The key to analyzing the improvement in machining efficiency lies in the difference in machining time between robots at each workstation. Through the balanced allocation method, the waiting time of a single robot at each workstation is shorter, reducing the waste of machining resources. By balancing the task time of the machining robots, machining efficiency can be effectively improved. Compared to the single-robot partitioned machining approach, ideally, the machining time of dual robots can be reduced by half relative to the single-robot approach. By applying the time-balancing task allocation method, the actual machining efficiency was improved by 84.78%, which is very close to the theoretical optimum.

5. Conclusions and Future Works

This study focuses on addressing the issue of low efficiency in three-dimensional stone carving. A task allocation method for dual-robot carving under stiffness performance constraints is proposed, which improves the machining efficiency of stone carving and reduces machining errors in detailed regions.

The main contributions are as follows:

(1)

To address the machining redundancy caused by the introduction of an external axis in the dual-robot carving system, a workstation optimization model is proposed to determine workstations, enabling the decoupling of the task allocation problem.

(2)

For the machining accuracy of high-complexity tasks in model segmentation, the proposed stiffness performance-integrated workstation optimization model ensures that these tasks are executed at workstations with better stiffness performance, thereby guaranteeing machining quality.

(3)

Considering the machining time balancing of dual robots at each workstation can significantly improve the efficiency of stone carving. The effectiveness of this method is validated through both simulation and physical experiments. Compared with the task allocation method without time balancing and the traditional single-robot partitioned machining approach, experimental results show efficiency improvements of 14.33% and 84.78%, respectively.

Despite the significant improvements in dual-robot efficiency and surface quality achieved by the proposed task allocation method, several limitations remain. First, experimental validation is confined to the finishing stage with fixed process parameters, which constrains generalizability to broader operating regimes. Second, although the method is demonstrated on a stereoscopic limestone stone carving, the complexity metric is geometry-based and can be recomputed for other free-form geometries; the correction factor, complexity thresholds, and admissible stiffness levels would need to be recalibrated for different geometries and materials. Moreover, the current method does not incorporate online monitoring or dynamic task reassignment when the actual machining time deviates from the planned value.

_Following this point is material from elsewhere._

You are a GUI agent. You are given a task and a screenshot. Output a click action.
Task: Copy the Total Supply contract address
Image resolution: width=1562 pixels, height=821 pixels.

Future work will therefore extend validation to other machining stages and operating conditions with variable process parameters, and investigate adaptive tuning of complexity- and stiffness-related parameters for different workpieces and materials. In addition, force/torque and timing feedback will be integrated to enable local resequencing or partial task reallocation in the presence of pronounced disturbances, thereby further enhancing the generalizability and robustness of the proposed approach.